The Cartography of Power in Greek Epic: Homer's Odyssey & The Reception of Homeric Geographies in the Hellenistic and Imperial Periods
Open Access
Author:
Skoutelas, Charissa Martha
Area of Honors:
Classics and Ancient Mediterranean Studies
Degree:
Bachelor of Arts
Document Type:
Thesis
Thesis Supervisors:
Anna Irene Peterson, Thesis Supervisor Erin Mc Kenna Hanses, Thesis Honors Advisor
Keywords:
Homer Ancient Greek epic cartography geography power Odyssey Argonautica Dionysius Periegesis threshold gender class reception space place
Abstract:
As modern scholarship has transitioned from analyzing literature in terms of its temporal components towards a focus on narrative spaces, scholars like Alex Purves and Donald Lateiner have applied this framework also to ancient Greek literature. Homer’s Odyssey provides a critical recipient for such inquiry, and Purves has explored the construction of space in the poem with relation to its implications on Greek epic as a genre.

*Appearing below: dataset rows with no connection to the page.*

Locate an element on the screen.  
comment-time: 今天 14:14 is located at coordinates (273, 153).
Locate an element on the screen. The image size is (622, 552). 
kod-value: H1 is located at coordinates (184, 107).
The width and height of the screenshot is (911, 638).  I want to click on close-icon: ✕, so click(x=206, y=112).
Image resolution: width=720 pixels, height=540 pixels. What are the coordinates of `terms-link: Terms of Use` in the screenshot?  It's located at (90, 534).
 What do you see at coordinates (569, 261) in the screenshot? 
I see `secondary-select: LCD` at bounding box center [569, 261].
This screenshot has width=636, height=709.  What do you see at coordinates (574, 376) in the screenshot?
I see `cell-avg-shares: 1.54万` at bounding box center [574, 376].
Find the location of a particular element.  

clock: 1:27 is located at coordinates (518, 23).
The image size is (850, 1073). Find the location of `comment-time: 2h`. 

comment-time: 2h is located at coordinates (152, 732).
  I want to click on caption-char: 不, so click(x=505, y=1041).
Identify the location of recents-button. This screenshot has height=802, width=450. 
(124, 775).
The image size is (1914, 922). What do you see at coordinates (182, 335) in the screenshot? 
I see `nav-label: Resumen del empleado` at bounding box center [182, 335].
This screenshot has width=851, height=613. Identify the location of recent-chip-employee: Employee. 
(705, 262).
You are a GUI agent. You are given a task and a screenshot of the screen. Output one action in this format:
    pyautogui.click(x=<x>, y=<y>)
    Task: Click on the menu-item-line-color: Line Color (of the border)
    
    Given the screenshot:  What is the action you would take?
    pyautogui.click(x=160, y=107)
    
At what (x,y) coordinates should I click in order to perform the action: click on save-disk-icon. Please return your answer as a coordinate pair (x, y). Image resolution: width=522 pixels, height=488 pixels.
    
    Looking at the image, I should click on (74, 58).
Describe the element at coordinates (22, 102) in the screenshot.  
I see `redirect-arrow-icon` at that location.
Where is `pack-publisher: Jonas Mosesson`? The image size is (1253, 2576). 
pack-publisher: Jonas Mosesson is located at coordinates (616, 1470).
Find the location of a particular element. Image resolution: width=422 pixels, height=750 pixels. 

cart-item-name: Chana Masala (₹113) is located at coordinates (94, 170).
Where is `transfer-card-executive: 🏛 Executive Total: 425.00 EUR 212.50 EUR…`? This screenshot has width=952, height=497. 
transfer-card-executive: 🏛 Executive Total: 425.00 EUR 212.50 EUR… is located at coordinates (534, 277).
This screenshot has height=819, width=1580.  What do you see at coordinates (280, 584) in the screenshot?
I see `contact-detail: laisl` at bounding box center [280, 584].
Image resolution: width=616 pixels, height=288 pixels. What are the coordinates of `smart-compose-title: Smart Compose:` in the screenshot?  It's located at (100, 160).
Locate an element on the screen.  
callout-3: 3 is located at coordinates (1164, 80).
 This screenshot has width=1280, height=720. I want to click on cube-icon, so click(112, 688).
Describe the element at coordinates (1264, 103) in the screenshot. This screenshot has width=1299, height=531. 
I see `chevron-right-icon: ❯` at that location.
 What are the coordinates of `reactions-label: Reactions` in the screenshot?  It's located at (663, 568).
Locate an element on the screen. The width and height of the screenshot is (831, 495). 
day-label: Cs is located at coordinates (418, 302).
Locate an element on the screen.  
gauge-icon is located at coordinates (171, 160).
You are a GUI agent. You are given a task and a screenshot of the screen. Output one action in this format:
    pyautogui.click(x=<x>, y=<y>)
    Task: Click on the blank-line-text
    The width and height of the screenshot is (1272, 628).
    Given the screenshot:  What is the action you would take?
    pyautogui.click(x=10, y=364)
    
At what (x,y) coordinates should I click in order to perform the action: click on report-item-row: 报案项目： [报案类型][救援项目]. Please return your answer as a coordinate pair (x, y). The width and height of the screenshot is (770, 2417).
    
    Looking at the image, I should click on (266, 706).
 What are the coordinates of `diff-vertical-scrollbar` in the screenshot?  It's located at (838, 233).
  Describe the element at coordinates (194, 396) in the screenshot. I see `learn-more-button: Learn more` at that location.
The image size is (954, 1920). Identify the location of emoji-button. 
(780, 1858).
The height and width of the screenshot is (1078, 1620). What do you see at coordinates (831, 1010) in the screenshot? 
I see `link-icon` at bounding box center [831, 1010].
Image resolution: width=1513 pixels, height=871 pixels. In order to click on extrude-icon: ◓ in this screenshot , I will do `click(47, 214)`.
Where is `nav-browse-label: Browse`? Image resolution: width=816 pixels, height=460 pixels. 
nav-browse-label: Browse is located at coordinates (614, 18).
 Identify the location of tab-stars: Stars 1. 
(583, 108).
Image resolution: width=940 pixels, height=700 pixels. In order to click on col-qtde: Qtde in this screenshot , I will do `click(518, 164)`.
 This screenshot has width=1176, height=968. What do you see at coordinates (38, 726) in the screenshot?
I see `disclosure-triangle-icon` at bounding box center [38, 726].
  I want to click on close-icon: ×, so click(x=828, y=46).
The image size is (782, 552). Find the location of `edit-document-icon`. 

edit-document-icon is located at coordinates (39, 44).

This paper seeks to expand upon the spatial discourse on Homer’s Odyssey by pinpointing the modern geographic concept of power, tracing a term inspired by Michael Foucault, or a “cartography of power,” in the poem. In Chapter 2 I employ a narratological approach to examine power dynamics played out over specific spaces of Odysseus’ wanderings, and then on Ithaca, analyzing the intersection of space, power, knowledge, and deception. The second half of this chapter discusses the threshold of Odysseus’ palace and flows of power across spheres of gender and class. In Chapter 3, following the model put forth in the previous chapter, I address the question of Hellenistic reception of Homeric geographies through an analysis of Apollonius’ Argonautica. Finally, in Chapter 4, I reflect on Dionysius of Alexandria’s Periegesis of the Known World from the Imperial period as a response to Homer’s and Apollonius’ epic geographies. In this chapter I first address Homeric reception in the imperial period and within the Second Sophistic and then transition to an analysis of references to locations of the Odyssey in Dionysius’s descriptive poem.